Supplemental material gives more details: microsatellites were detected not by the dust grain detector (GIADA) but by the OSIRIS camera:
QUOTE
We consider OSIRIS-NAC images (2048 x 2048 px) taken on 4 August 2014 from 3h49UT to 5h53UT at 3.6 AU from the Sun. These images are taken in sets repeated 5 times, with an interval of 26 minutes between each set. Each of these 5 sets contains 5 images with an exposure of 17.25 s taken every minute using the NAC's orange filter (centred on 649 nm, 84.5 nm wide).

(so we have at least 25 hires images awaiting for release smile.gif )

QUOTE
In the composite image, covering a time interval of 197.25 s, every moving object appears as a sequence of white, black, white and black tracks (fast moving grains) or dots (slow moving grains), thus allowing us to define its apparent speed and direction of motion


QUOTE
. Assuming a mean albedo of 5%, we get a diameter range from 0.2 to 2 m for grains at the outermost limit of the grain cloud (at about 600 km from the spacecraft; the size of 2 m is a crude upper limit: it assumes that the brightest grains are also the farthest); and from 4 to 40 cm for grains at 130 km from the spacecraft
Bill Harris
QUOTE
diameter range from 0.2 to 2 m
Whoa. I only did a quick initial scan the Rotundi, et al paper, but those grains are HUGE. I was thinking mm- to cm-sized particles. They are likely silicate/organics (doubtful with any ice) "fluffballs".

-Bill
elakdawalla
At AGU Sierks showed one of the photos with this "snow" of particles in bound orbits. A few looked exactly as described in the paper -- alternating bright and dark, which he said you could use to determine their spin rate. So far we've pretty much only seen releases of OSIRIS images of the nucleus, none of these aimed at particles near the nucleus. I can't wait for the data set release to examine those.
Sherbert
Related to the OSIRIS team morphology results. Here are some selections from the recent Lander Search image. I have tried to find examples of the types of terrain highlighted in the reports. To keep this post short my comments, guesses and theories(?) are given in the image descriptions.

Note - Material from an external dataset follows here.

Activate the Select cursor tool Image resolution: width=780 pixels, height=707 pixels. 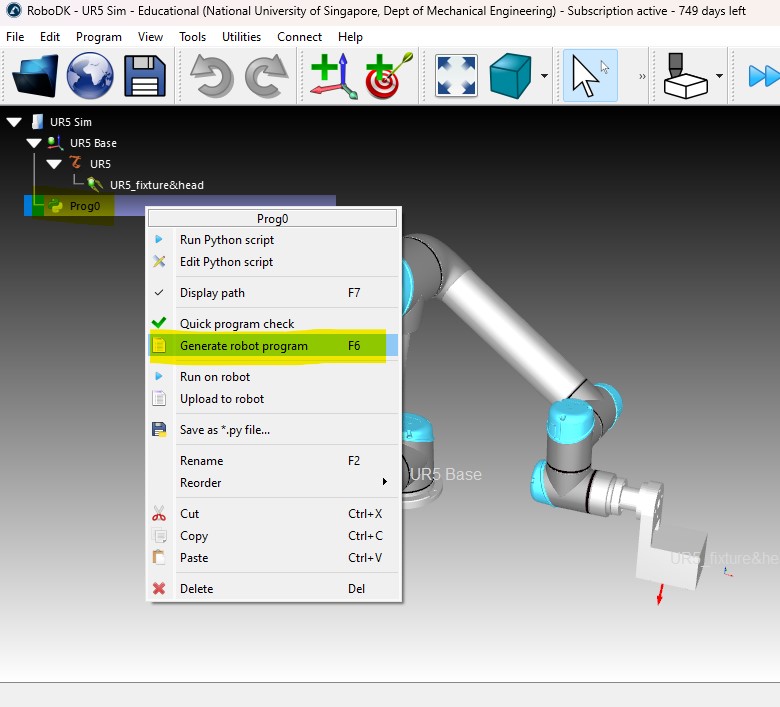589,76
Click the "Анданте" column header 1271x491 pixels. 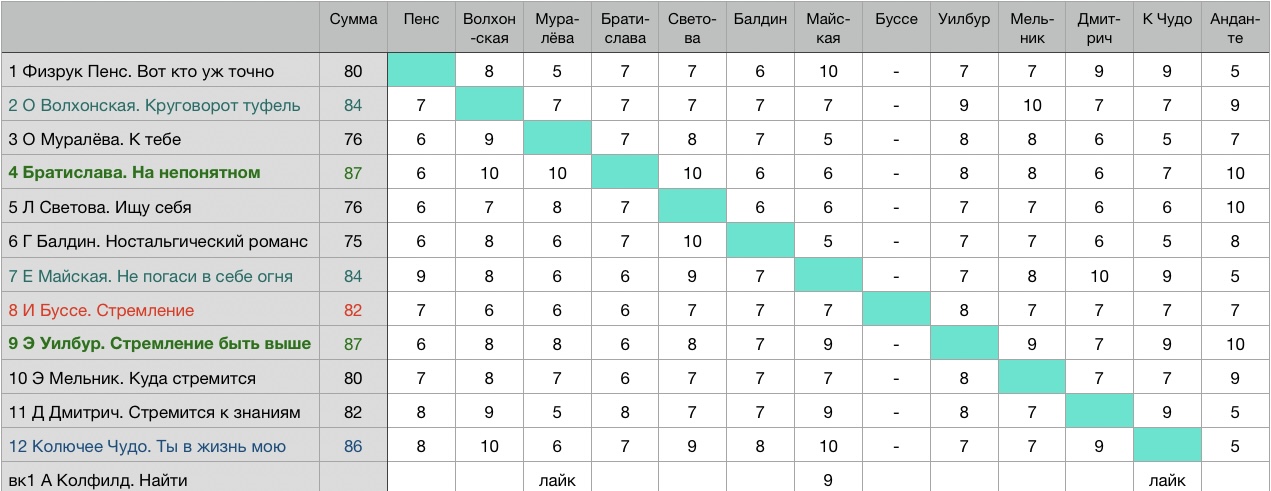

https://www.flickr.com/photos/124013840@N06...in/photostream/

https://www.flickr.com/photos/124013840@N06...in/photostream/

https://www.flickr.com/photos/124013840@N06...in/photostream/

https://www.flickr.com/photos/124013840@N06...in/photostream/

I'm no geologist, so any suggestions/admonishments by those more qualified would be appreciated. Certainly Bill H. knows a whole lot more than me about this subject and no doubt Emily is writing a blog about this OSIRIS image for the Planetary Society right now. smile.gif
Jackbauer
http://blogs.esa.int/rosetta/2015/02/09/se...sts-for-67pc-g/

Scientists from Rosetta’s OSIRIS team have been analysing the images of Comet 67P/Churyumov-Gerasimenko and comparing them to a thermal model to estimate how much material the various parts of the comet will lose through Sun-driven sublimation during one orbit. That is, as the Sun heats the comet, ices sublimate and the resulting gases drag dust into the comet’s coma
(…)

“Assuming that four times more dust is emitted than ice, our model leads to very different scenarios for the northern and southern hemisphere,” says OSIRIS scientist Stefano Mottola from the Institute for Planetary Research of the German Aerospace Center (DLR). “While during its short but intense summer the southern hemisphere may lose a surface layer measuring up to 20 metres in thickness, this value should be much smaller for the northern hemisphere. According to our estimations, only very few prominent peaks and cliffs may erode by more than ten metres over the course of one orbit.”
MargaritaMc
The Max Planck Institute for Solar System Research press release is at this URL
Rosetta: Comet’s South Heats Up
ngunn
The fact that the south side sublimes away faster than the north because it is facing the sun at perihelion provides a possible reason for the asymmetric position of the neck, offset from the centre line between the two lobes. When the contact binary formed the neck would have been on the centre line but the missing material has left it off to one side, giving the duck a north facing 'chin'. This narrative implies that at perihelion mass loss will occur more from the lobes than the neck, contrasting with what we see now as the northern hemi-object is illuminated. Let's see if that happens.

Gerald
Regarding mass loss in the neck region they've a backdoor:
QUOTE
The neck area between the comet’s two lobes is particularly weakly insolated. At the same time, it has displayed the strongest and earliest dust activity in the past months. The scientists therefore believe that possibly this region has a different composition than the rest of the comet.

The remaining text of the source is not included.